The steps to replace the SSL certificate in your Microsoft Office Web Apps farm seem to be fairly simply, but we stumbled on an odd issue where it was complaining on some of the farm’s member servers that the certificate couldn’t be found.
The basic steps are as follows1:
- Generate your CSR on one of the farm members
- Work with your CA to get a signed certificate
- Complete the certificate import
- Export the certificate and private key
- Import the certificate and private key onto all the farm members
- Run the
Set-OfficeWebAppsFarm
command to set the new certificate
There are some tricks to some of these steps. For example, if you’re using wildcard certificates, you should apply a friendly name to the certificate2, and use that in your Set-OfficeWebAppsFarm
command.
So with the basic steps covered, you’d think that the changes were pretty obvious. We make sure that all servers have the key imported, and then run the command on the farm, and we might need to restart the services. This is the bit we hit the snag on. After running the command on the node that is reported as the “master”, we thought that the configuration would be pushed to all the nodes. Afterall, it does pop up a nice warning telling you that the cert must be available on all the servers, otherwise the services won’t work.

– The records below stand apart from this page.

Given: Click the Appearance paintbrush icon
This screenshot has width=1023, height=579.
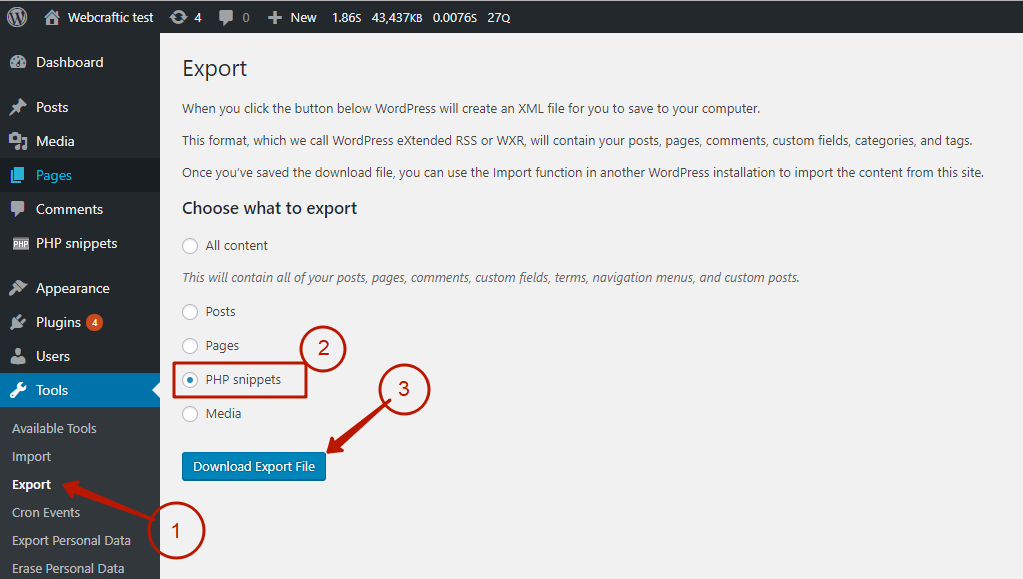Looking at the screenshot, I should coord(18,288).
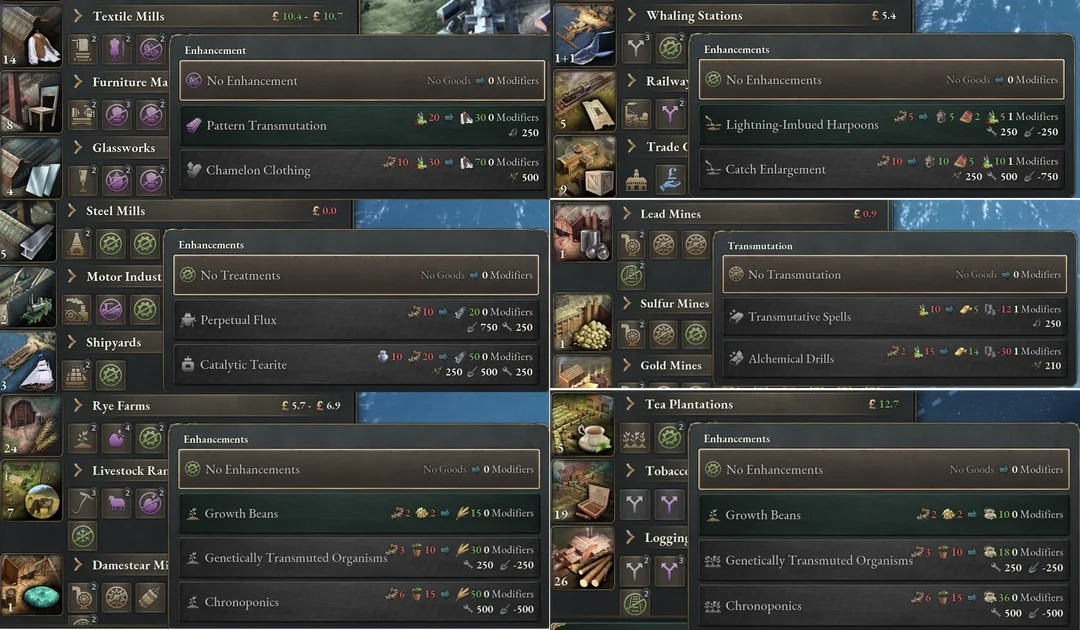Click the Textile Mills building thumbnail
This screenshot has width=1080, height=630.
click(x=30, y=34)
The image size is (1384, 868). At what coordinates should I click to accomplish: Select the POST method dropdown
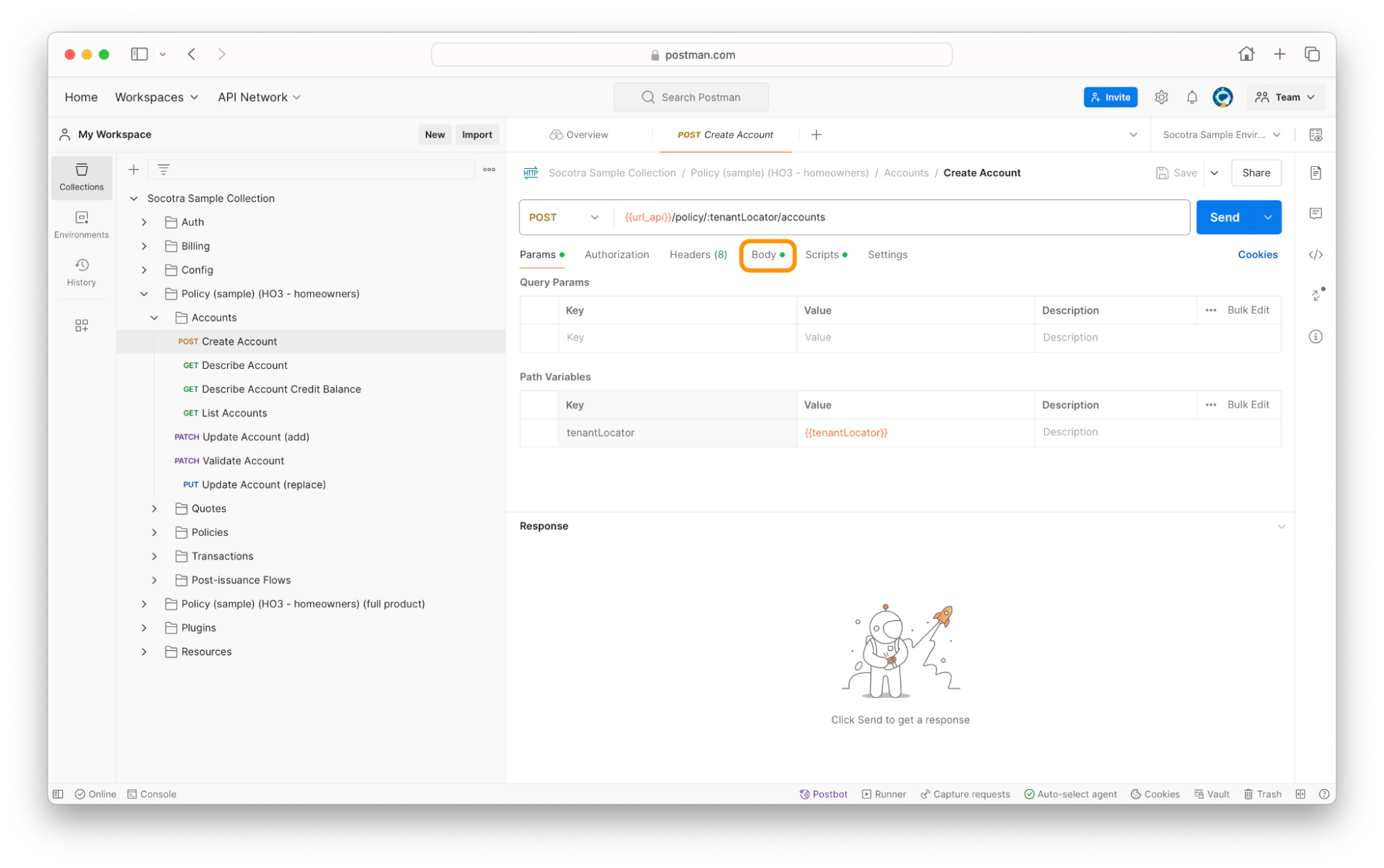561,217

PS C:> Set-OfficeWebAppsFarm -CertificateName 'star_mydomain_com-2017'
Changing the certificate that is specified via CertificateName while the farm is in operation will lead to failed requests if the certificate is not found on every machine in the farm.
Continue with this operation?
[Y] Yes [N] No [S] Suspend [?] Help (default is "Y"): y
WARNING: The following settings have been changed: star_crossmarkconnect_com_2017. For this to take effect, every machine in the farm must be restarted.

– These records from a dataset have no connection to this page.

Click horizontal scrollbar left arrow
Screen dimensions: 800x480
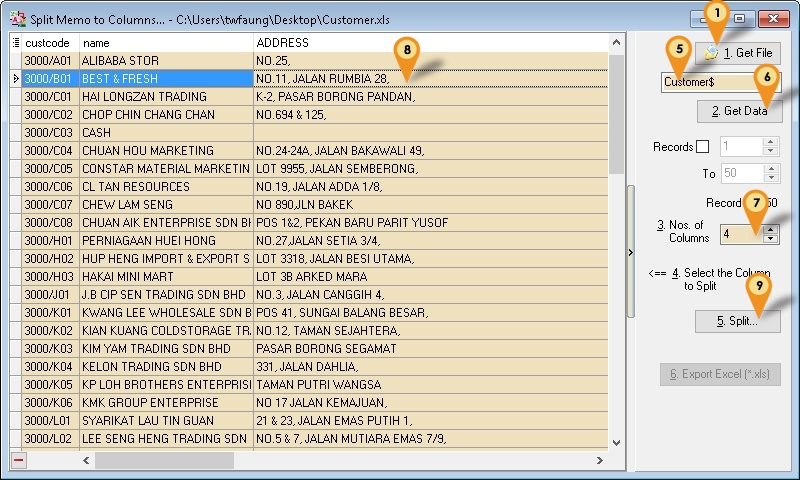[x=88, y=461]
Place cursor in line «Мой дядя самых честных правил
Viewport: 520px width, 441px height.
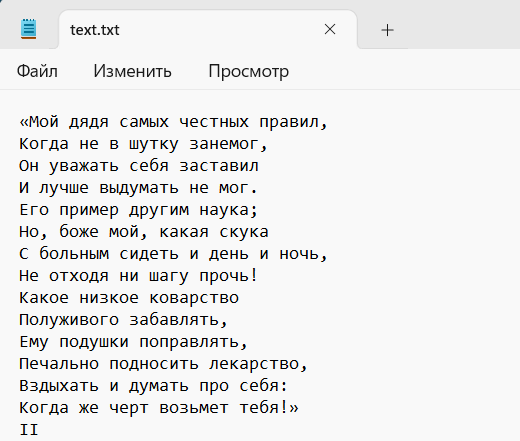[174, 122]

Seems pretty self explanatory right? Seems like the configurations being changed are being pushed out to all the servers, and that you need to restart the services once you’re done to make the changes kick in.
This is where the problems started. When we attempted to restart the services on the other nodes, the service manager failed to start the service, and tossed out some generic error about the service not starting because the files might be in use:
The Office Web Apps service on Local Computer started and then stopped. Some services stop automatically if they are not in use by other services or programs.
This error won’t help you much for searching, but the real error message in the application log gives us a hint as to what the problem is.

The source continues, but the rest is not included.